My working hypothesis is two-fold:
When labor force participation is increasing faster than equilibrium (when women are entering the workforce in a demographic change or men entering the workforce after a war), we get a surge of inflation. When labor force participation declines, inflation flags.
When recessions happen during the a surge in labor force participation, it modulates that increase in participation causing oscillations — the Phillips curve. I have speculated that it is possible these processes are connected and that you always get "gravity waves" of inflation when labor force participation is increasing faster than equilibrium.

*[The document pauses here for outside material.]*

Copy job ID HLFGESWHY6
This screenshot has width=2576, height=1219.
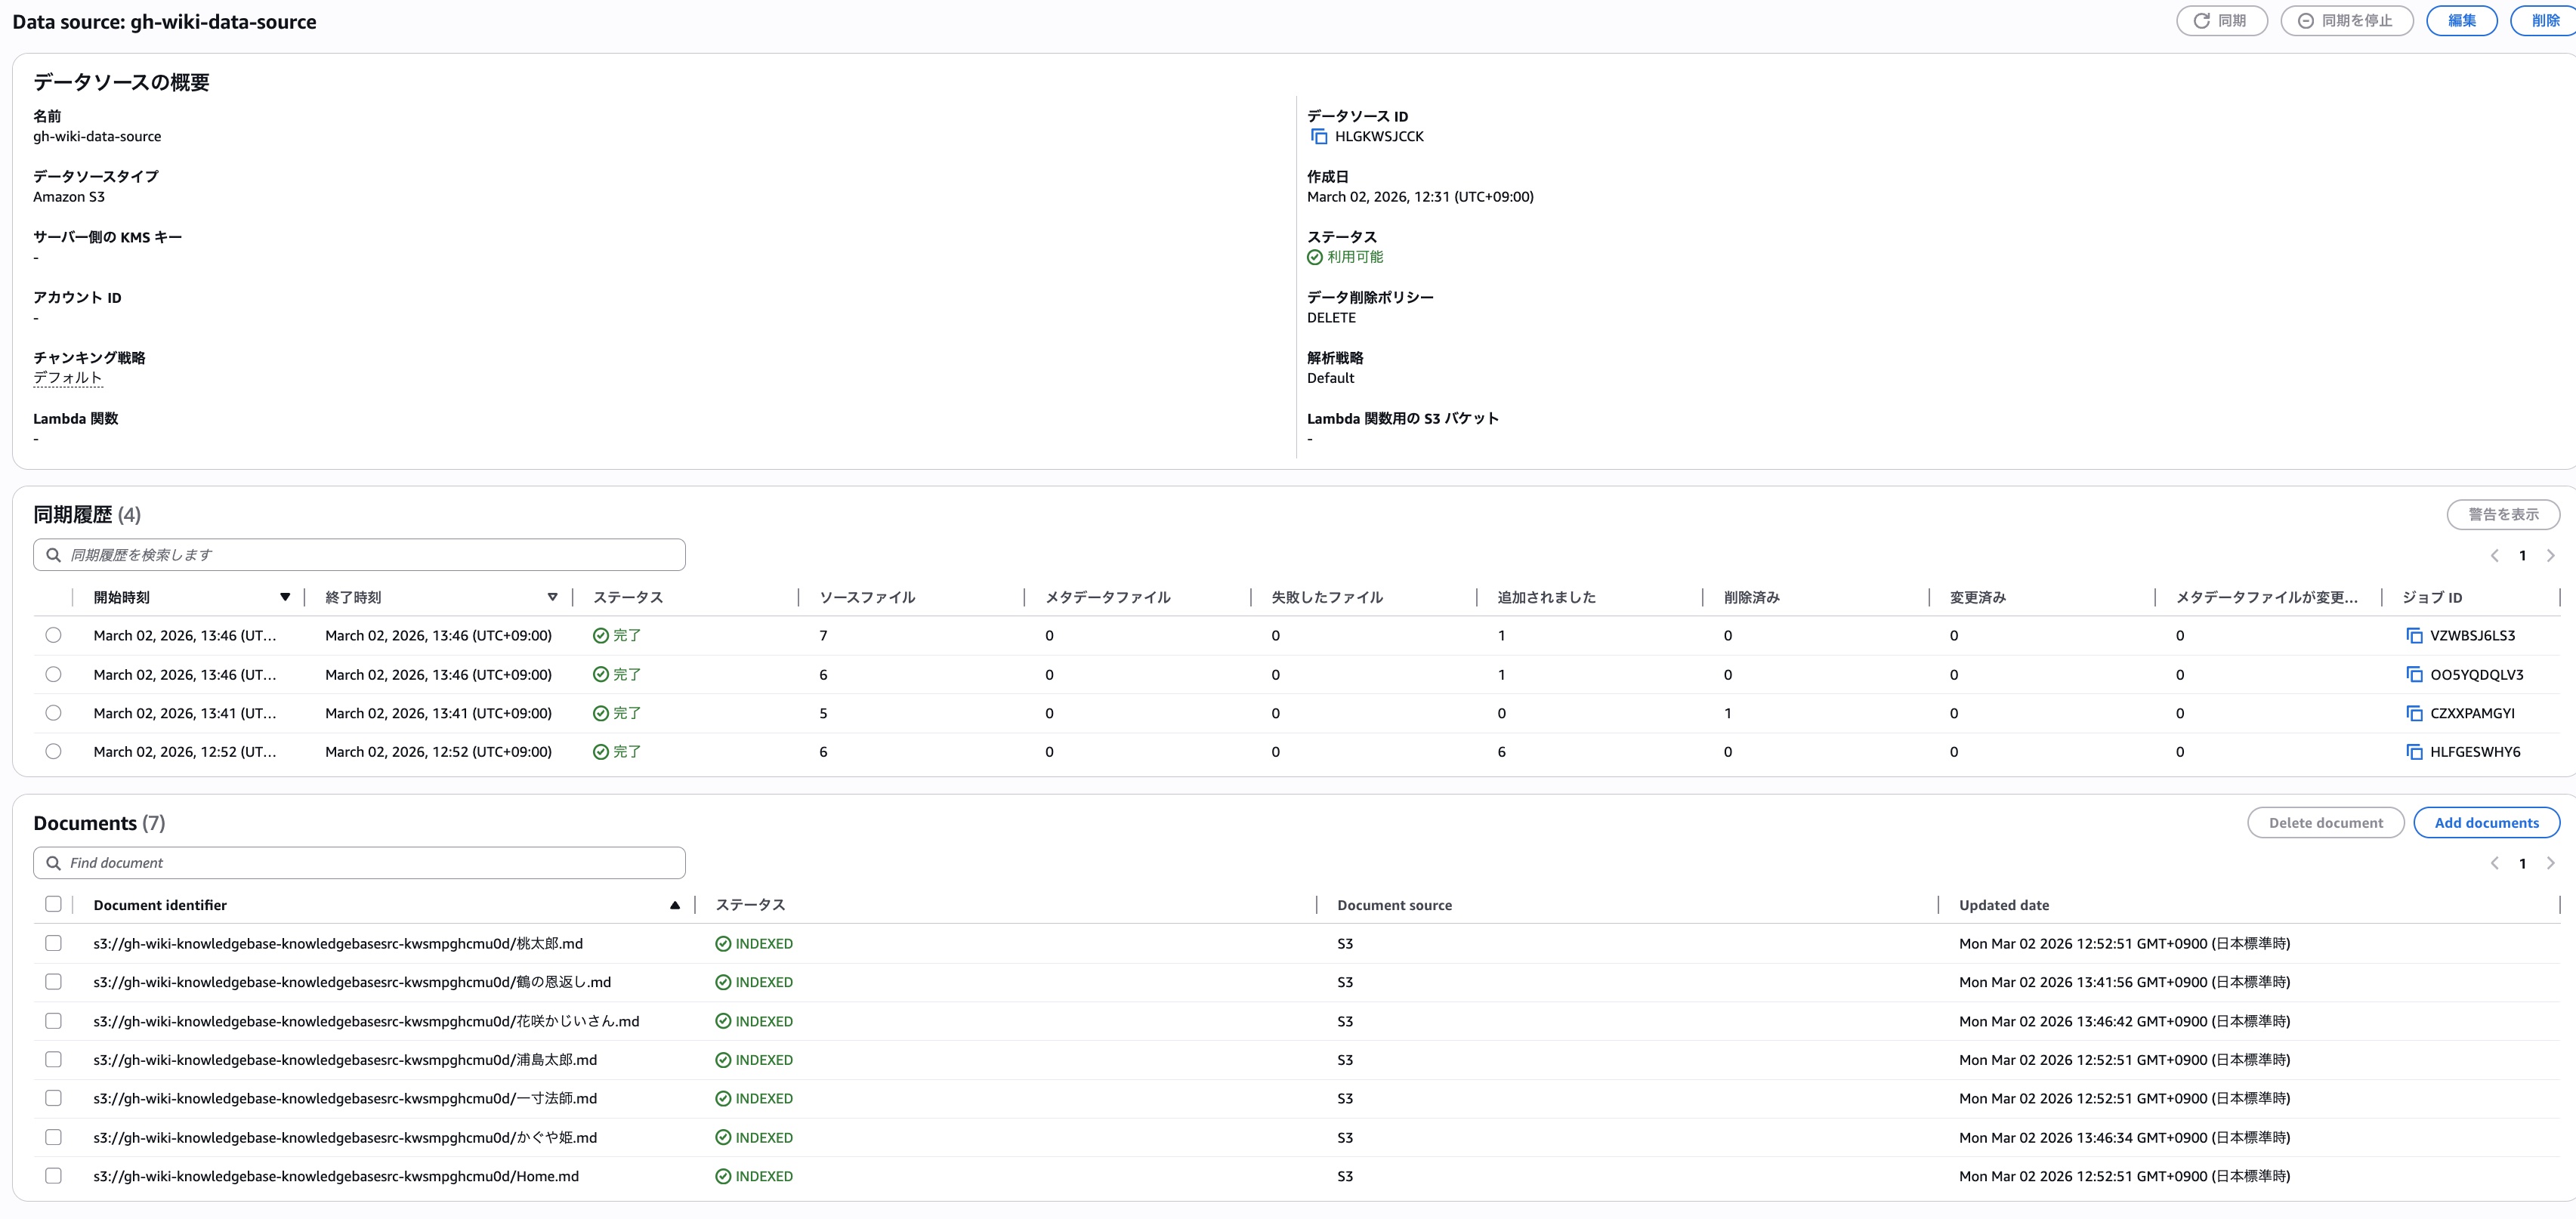(x=2414, y=752)
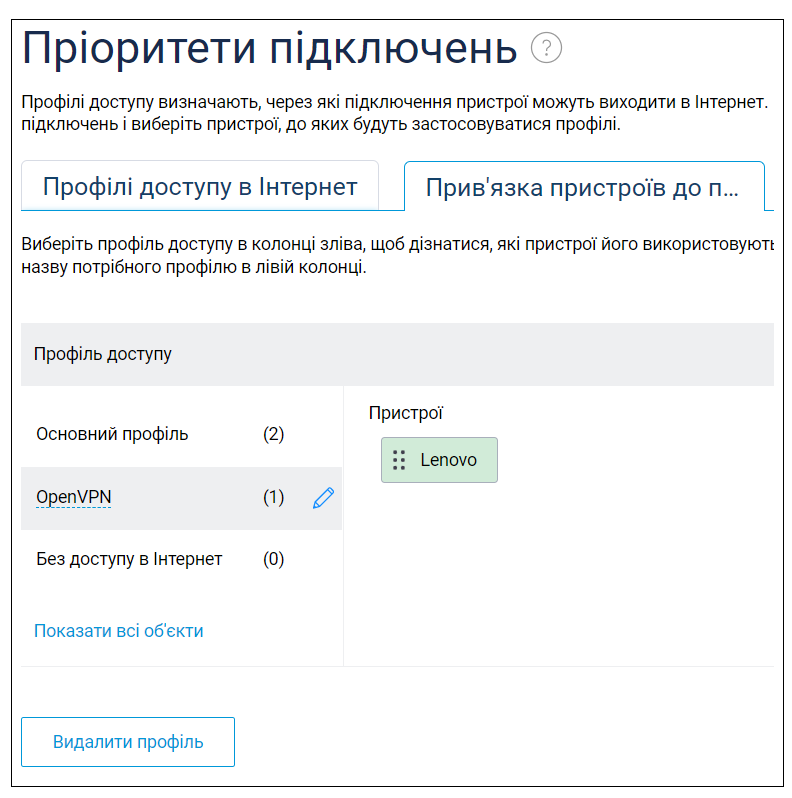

It is possible that the Fed triggers the recessions in the second part by raising rates instead of the oscillations being endogenous (i.e. generated by the surge process itself). In that sense, it is possible the Fed causes the recessions which cut off inflation. This would create a pattern of a series of Fed hikes before a recession which cuts off the inflation (and occurs near, but just after the peak). We'll call this A. However, if the Fed raising rates fights inflation, that should create a different pattern in the data: a surge in inflation should have started before the Fed starts hiking rates, and subsequently turnaround and end after or while the Fed is hiking rates — independent of a recession. This could also manifest as a fall in inflation. We'll call this B. Of course, there is also the possibility that Fed rates have nothing to do with the pattern of inflation (which is closer to my working hypothesis where the Phillips curve is endogenous). We'll call this C.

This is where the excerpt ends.